Leoni also developed admirers amongst Non-conformist Christians. His reputation encouraged a number of Gentiles, including in 1770 the Methodist Thomas Olivers, to come to the Great Synagogue on Friday nights to hear him. Olivers was so impressed by Leoni's moving rendition of the hymn Yigdal that he determined to write words for a church hymn using the melody. The result was the hymn The God of Abraham Praise, which has had great popularity ever since. In the standard Church of England hymnal, Hymns Ancient and Modern, the tune of The God of Abraham Praise is still titled Leoni, after its source.

==Society singer==
Leoni's fame and talents turned out to be valuable in social terms to his congregation. Its wealthier members had taken to purchasing estates on the outskirts of London where they could live fashionable lives and hold soirées to which polite society could be invited. Integral to these was the quality of the entertainments provided, and Leoni was a star of appropriate calibre. In November 1774 he sang at the house in Isleworth of Aaron Franks, who was married to the daughter of another Jewish magnate, Moses Hart. The writer Horace Walpole was in the audience and gave a description which confirms the unusual qualities of Leoni's voice:

I was at a very fine concert at old Franks at Isleworth, and heard Leoni, who pleased me more than anything I have heard these hundred years. There is a full melancholy melody in his voice, though a falsetto, that nothing but a natural voice almost ever compasses. Then he sang songs of Handel in a genuine simple style, and did not put one in pain like the rope- dancers.

==Opera promoter==
Eventually in 1783 Leoni's success and his limited remuneration at the synagogue led him to change his career and chance his arm as an opera promoter as well as a performer. A rumour spread that Leoni was eventually dismissed by the synagogue for performing in Handel's Messiah, but the rumour remains unsubstantiated. He chose for his venture Dublin, where he had appeared in 1781. Leoni's 1783 season, undertaken jointly with the composer Giordani, proved, however, to be an utter disaster, and some newspaper reviews remarked on the fading of his voice, although he can only have been in his mid-thirties at the most.

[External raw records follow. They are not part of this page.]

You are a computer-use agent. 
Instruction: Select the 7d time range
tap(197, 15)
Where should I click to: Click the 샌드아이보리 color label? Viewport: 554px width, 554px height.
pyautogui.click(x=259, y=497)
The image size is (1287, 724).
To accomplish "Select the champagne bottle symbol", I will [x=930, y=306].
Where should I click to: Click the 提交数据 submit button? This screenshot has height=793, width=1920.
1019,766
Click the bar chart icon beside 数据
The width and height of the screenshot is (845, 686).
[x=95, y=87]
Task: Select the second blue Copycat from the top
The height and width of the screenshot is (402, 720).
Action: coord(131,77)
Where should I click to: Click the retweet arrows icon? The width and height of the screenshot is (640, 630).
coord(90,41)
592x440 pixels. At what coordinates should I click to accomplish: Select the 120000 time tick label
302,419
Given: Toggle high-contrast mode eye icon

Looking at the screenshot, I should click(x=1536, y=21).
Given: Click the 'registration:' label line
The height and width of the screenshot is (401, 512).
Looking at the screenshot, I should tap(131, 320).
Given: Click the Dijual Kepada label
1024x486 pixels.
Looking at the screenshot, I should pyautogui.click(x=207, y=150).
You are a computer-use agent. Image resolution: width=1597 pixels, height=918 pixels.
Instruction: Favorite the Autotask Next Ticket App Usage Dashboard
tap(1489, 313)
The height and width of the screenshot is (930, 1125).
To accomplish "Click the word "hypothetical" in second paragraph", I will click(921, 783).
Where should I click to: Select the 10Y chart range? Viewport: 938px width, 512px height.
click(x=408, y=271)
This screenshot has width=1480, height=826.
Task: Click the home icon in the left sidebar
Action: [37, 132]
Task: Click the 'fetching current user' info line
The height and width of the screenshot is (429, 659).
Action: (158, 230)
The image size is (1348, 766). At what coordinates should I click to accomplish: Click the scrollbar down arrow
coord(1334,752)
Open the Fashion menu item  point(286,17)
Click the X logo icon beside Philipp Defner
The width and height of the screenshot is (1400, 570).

==Decline and emigration==
Perhaps by this time audiences were beginning to tire of the unusual timbre which had first brought him popularity. From the financial consequences of this season Leoni never fully recovered. He appeared in 1787 in a benefit performance at Covent Garden Theatre (which was also the first stage appearance of John Braham), and had his last London benefit in 1788.

After this he sailed to Jamaica to become hazzan to the Jewish community in Kingston, where he died in 1797. He is buried at the old Jewish cemetery in Elletson Road, Kingston.

The inscription on his tombstone reads [in Hebrew] "The Great Singer, Myer, the son of Judah, the faithful Kazan of our Congregation. He died and was buried with a good name on a Sunday, the 5th day of Cheshvan, the year 5557." Followed on a second line by [in English] "Sacred to the memory of Mr. Michael Leoni, Principal Reader of our Congregation and one of the first singers of the age, who departed this life highly esteemed on Sunday the 6th day November, 1796, being the 5th day of the Jewish month of Chesvan, Anno Mundi 5557."

==Reputation==
Clearly, however, his voice left a strong imprint amongst English music lovers. The satirist John Wilkins, in the year of Leoni's death, wrote:

'Neglected, appall’d, sickly poor and decay’d

See LEONI retiring in life’s humble shade.

‘Tis but few little years since the charm of his voice

Made theatres echo and thousands rejoice'.